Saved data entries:
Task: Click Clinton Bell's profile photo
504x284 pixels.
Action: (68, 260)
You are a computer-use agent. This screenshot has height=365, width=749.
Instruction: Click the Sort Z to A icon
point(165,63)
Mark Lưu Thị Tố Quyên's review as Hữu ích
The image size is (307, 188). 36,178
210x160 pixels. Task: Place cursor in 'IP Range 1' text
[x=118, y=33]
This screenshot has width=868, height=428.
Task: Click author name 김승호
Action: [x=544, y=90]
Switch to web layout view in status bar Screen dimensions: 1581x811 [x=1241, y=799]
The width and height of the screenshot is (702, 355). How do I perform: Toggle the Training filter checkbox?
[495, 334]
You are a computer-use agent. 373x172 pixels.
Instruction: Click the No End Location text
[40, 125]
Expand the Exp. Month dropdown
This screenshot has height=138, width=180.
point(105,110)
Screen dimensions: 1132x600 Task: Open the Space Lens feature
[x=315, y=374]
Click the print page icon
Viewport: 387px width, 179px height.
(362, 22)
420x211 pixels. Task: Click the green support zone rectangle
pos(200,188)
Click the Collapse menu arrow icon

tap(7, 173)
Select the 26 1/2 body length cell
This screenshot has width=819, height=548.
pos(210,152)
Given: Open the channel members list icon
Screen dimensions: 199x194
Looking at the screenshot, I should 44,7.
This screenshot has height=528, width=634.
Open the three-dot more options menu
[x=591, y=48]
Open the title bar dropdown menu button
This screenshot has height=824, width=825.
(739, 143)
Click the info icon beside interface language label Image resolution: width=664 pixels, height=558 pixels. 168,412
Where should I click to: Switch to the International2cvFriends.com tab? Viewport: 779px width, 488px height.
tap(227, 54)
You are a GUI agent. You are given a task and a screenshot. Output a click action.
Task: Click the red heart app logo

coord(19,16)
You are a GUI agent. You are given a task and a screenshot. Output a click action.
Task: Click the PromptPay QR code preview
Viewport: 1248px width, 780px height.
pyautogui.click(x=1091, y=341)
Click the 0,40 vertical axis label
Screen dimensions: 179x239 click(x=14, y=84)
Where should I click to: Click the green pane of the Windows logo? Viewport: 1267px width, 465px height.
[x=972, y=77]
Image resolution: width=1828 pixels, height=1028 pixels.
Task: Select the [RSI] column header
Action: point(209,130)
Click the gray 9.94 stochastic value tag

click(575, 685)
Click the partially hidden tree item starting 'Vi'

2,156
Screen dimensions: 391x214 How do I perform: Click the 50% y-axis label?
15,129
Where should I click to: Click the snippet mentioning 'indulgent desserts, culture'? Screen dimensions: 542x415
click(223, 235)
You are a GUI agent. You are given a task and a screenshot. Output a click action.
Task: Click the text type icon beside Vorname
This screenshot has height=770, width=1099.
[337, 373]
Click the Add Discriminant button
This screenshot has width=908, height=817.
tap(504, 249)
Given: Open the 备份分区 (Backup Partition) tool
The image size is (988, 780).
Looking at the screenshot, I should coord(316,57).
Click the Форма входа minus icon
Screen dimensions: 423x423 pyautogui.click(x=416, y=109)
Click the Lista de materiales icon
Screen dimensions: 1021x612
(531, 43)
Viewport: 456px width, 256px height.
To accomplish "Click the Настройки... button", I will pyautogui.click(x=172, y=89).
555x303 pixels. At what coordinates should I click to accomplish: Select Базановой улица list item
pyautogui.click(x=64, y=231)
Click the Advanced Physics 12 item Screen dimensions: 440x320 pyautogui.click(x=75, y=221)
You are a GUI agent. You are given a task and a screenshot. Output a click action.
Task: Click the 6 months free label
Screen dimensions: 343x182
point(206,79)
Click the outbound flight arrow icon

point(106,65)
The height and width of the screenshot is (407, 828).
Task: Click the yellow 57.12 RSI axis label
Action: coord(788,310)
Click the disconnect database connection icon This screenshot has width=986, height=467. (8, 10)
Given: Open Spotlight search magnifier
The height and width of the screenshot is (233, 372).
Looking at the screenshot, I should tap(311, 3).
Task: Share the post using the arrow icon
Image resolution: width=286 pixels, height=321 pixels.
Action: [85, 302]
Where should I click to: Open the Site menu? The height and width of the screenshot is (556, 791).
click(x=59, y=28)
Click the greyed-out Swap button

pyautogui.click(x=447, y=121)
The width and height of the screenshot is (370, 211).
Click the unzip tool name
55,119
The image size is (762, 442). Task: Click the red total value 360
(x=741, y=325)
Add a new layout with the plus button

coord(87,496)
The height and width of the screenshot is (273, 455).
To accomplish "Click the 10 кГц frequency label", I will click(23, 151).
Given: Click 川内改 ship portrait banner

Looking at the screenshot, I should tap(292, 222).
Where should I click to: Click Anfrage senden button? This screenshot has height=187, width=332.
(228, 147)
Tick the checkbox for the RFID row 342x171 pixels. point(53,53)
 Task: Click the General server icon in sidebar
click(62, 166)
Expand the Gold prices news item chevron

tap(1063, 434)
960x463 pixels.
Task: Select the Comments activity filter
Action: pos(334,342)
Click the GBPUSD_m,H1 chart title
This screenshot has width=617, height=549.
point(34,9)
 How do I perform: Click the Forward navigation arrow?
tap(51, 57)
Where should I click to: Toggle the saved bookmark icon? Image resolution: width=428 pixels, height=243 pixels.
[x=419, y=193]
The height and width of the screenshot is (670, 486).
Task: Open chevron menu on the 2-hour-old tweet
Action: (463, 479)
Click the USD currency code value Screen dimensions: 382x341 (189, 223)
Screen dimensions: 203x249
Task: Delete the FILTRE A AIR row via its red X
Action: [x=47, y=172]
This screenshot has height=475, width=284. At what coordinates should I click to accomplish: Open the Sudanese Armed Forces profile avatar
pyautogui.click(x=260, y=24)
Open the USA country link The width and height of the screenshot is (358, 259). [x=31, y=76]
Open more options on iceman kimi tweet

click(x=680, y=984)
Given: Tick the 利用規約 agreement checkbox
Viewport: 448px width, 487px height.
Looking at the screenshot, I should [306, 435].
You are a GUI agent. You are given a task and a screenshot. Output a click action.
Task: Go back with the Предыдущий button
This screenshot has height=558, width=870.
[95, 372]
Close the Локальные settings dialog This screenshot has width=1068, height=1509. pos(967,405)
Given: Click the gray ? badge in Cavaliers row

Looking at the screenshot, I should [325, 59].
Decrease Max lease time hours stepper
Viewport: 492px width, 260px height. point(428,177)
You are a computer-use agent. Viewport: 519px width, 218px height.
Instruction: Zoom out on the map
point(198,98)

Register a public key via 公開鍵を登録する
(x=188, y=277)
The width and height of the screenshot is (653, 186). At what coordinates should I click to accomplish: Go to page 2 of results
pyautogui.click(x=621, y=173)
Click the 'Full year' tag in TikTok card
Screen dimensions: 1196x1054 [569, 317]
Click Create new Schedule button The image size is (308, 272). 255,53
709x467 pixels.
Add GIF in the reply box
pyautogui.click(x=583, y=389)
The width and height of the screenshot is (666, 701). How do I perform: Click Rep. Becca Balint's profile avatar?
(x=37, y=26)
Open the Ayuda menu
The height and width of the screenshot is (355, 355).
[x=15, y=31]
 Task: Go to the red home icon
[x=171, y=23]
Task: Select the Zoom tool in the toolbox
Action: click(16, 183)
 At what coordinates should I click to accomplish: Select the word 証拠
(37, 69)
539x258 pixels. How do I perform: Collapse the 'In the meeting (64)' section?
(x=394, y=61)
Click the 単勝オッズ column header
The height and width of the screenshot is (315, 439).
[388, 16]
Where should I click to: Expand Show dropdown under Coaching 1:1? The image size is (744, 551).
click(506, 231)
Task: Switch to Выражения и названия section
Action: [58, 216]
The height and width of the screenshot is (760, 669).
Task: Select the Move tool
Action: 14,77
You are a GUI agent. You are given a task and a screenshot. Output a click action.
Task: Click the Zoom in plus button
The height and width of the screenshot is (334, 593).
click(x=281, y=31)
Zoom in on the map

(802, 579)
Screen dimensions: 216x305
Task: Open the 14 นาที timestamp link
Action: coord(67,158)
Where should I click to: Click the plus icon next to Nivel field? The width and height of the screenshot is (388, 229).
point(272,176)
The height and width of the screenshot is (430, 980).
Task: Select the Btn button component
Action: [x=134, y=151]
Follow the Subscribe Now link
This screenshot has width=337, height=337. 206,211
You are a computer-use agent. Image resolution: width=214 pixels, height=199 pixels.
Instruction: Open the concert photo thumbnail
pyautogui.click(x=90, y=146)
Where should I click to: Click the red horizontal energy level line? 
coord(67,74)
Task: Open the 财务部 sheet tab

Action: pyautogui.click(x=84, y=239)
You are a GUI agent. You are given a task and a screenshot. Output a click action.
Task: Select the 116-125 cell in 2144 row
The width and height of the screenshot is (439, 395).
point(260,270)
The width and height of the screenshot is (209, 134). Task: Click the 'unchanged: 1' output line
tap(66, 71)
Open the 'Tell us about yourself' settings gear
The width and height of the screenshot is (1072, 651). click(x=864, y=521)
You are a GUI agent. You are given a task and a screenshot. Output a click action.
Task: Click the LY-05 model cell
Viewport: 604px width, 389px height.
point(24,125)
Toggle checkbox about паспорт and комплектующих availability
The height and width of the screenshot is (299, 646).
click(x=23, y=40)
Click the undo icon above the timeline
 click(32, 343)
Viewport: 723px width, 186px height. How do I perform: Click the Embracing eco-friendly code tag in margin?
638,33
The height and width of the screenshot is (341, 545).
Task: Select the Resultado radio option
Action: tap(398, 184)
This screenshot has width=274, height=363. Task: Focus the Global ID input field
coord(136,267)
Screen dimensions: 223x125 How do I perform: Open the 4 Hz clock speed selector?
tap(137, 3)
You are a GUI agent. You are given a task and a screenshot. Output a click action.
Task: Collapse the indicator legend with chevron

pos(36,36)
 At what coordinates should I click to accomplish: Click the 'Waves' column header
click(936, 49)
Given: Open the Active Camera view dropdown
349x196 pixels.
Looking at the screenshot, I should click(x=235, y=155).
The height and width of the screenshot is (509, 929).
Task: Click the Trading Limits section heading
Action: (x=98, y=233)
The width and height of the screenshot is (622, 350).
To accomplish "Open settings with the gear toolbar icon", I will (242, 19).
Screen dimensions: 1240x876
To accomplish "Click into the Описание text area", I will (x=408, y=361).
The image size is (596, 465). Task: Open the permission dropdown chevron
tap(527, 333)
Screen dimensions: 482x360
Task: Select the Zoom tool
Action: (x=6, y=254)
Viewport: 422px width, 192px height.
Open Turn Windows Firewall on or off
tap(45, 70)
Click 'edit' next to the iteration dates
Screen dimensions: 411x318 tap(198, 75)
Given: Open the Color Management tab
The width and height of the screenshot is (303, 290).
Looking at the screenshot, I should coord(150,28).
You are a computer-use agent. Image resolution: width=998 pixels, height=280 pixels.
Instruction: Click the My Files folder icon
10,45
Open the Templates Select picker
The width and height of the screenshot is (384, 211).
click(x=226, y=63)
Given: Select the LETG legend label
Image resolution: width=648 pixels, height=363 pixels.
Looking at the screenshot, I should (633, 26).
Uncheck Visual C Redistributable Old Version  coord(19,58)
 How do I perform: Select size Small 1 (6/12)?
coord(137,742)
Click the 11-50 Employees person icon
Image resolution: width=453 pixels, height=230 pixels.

What you need to do: After locating the line with "Screen dimensions: 1240x876" above, return that line and every later line through the one with "Given: Open the Color Management tab", word for word and with nothing else.

Output for this task:
Screen dimensions: 1240x876
To accomplish "Click into the Описание text area", I will (x=408, y=361).
The image size is (596, 465). Task: Open the permission dropdown chevron
tap(527, 333)
Screen dimensions: 482x360
Task: Select the Zoom tool
Action: (x=6, y=254)
Viewport: 422px width, 192px height.
Open Turn Windows Firewall on or off
tap(45, 70)
Click 'edit' next to the iteration dates
Screen dimensions: 411x318 tap(198, 75)
Given: Open the Color Management tab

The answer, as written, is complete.